The phosphorylation of the Y728 residue of EZH2 prevents it from binding to the E3 ligase TRIM4 and increases its protein stability
为了阐明EZH2蛋白积累的机制,研究人员进行了蛋白质稳定性实验。结果显示,PARPi处理延长了EZH2蛋白的半衰期,而抑制其酪氨酸磷酸化则阻断此效应。泛素化实验表明,PARPi处理降低了EZH2的泛素化水平,YES1抑制剂能恢复其泛素化。进一步的筛选发现,E3泛素连接酶TRIM4与未磷酸化的EZH2特异性结合。在敏感细胞中,EZH2与TRIM4强结合;而在耐药细胞或PARPi处理后,两者的结合显著减弱。YES1抑制剂处理能恢复EZH2与TRIM4的结合。点突变实验证实,EZH2-Y728F突变体能与TRIM4结合并增加泛素化,而EZH2-Y728D突变体则破坏了这种相互作用。这表明,EZH2 Y728位点的磷酸化阻止了其与TRIM4的结合,减少了EZH2的泛素化降解,从而提高了其蛋白稳定性,导致其在细胞中累积。
结论与讨论
本研究系统性地揭示了BRCA1缺陷型上皮性卵巢癌(EOC)中PARP抑制剂(PARPi)获得性耐药的一个全新非经典机制。研究首次发现,长期PARPi治疗会激活酪氨酸激酶YES1,后者催化EZH2在Y728位点发生磷酸化。这一关键的翻译后修饰起到了双重作用:其一,它阻碍了EZH2与E3泛素连接酶TRIM4的结合,减少了EZH2的泛素化降解,导致磷酸化EZH2蛋白在细胞内异常累积;其二,它促使EZH2从细胞核易位至线粒体,这一过程依赖于线粒体外膜转位酶TOM20。在线粒体内,磷酸化的EZH2发挥其甲基转移酶活性,催化线粒体动力相关蛋白MYO19在K928位点发生三甲基化。MYO19的甲基化削弱了其与线粒体的结合,进而破坏了线粒体分裂/融合的动态平衡,导致线粒体网络倾向于融合状态。这种形态学改变抑制了促凋亡蛋白BAX向线粒体的易位和线粒体外膜透化(MOMP),最终阻断了内在凋亡通路的激活,使得肿瘤细胞在PARPi压力下得以存活。

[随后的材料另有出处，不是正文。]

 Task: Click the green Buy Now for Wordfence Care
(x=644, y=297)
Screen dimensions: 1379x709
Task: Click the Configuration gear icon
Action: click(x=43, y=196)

这项研究的意义重大。首先,它阐明了一种不依赖于经典组蛋白修饰的、由EZH2驱动的PARPi耐药通路,拓展了我们对表观遗传调控因子在化疗耐药中“功能转换”的认识。其次,研究将线粒体动力学与表观遗传调控直接联系起来,揭示了细胞器功能重塑在获得性耐药中的核心作用。最重要的是,该研究提出了可行的治疗策略:靶向YES1-EZH2-MYO19轴。无论是使用已上市的YES1/ SRC家族激酶抑制剂(如达沙替尼),还是使用EZH2甲基转移酶抑制剂(如他泽司他),在临床前模型中都能有效逆转耐药、恢复肿瘤对PARPis的敏感性。这为临床上治疗对PARPi耐药的BRCA1缺陷型EOC患者提供了新的联合用药思路和精准治疗靶点。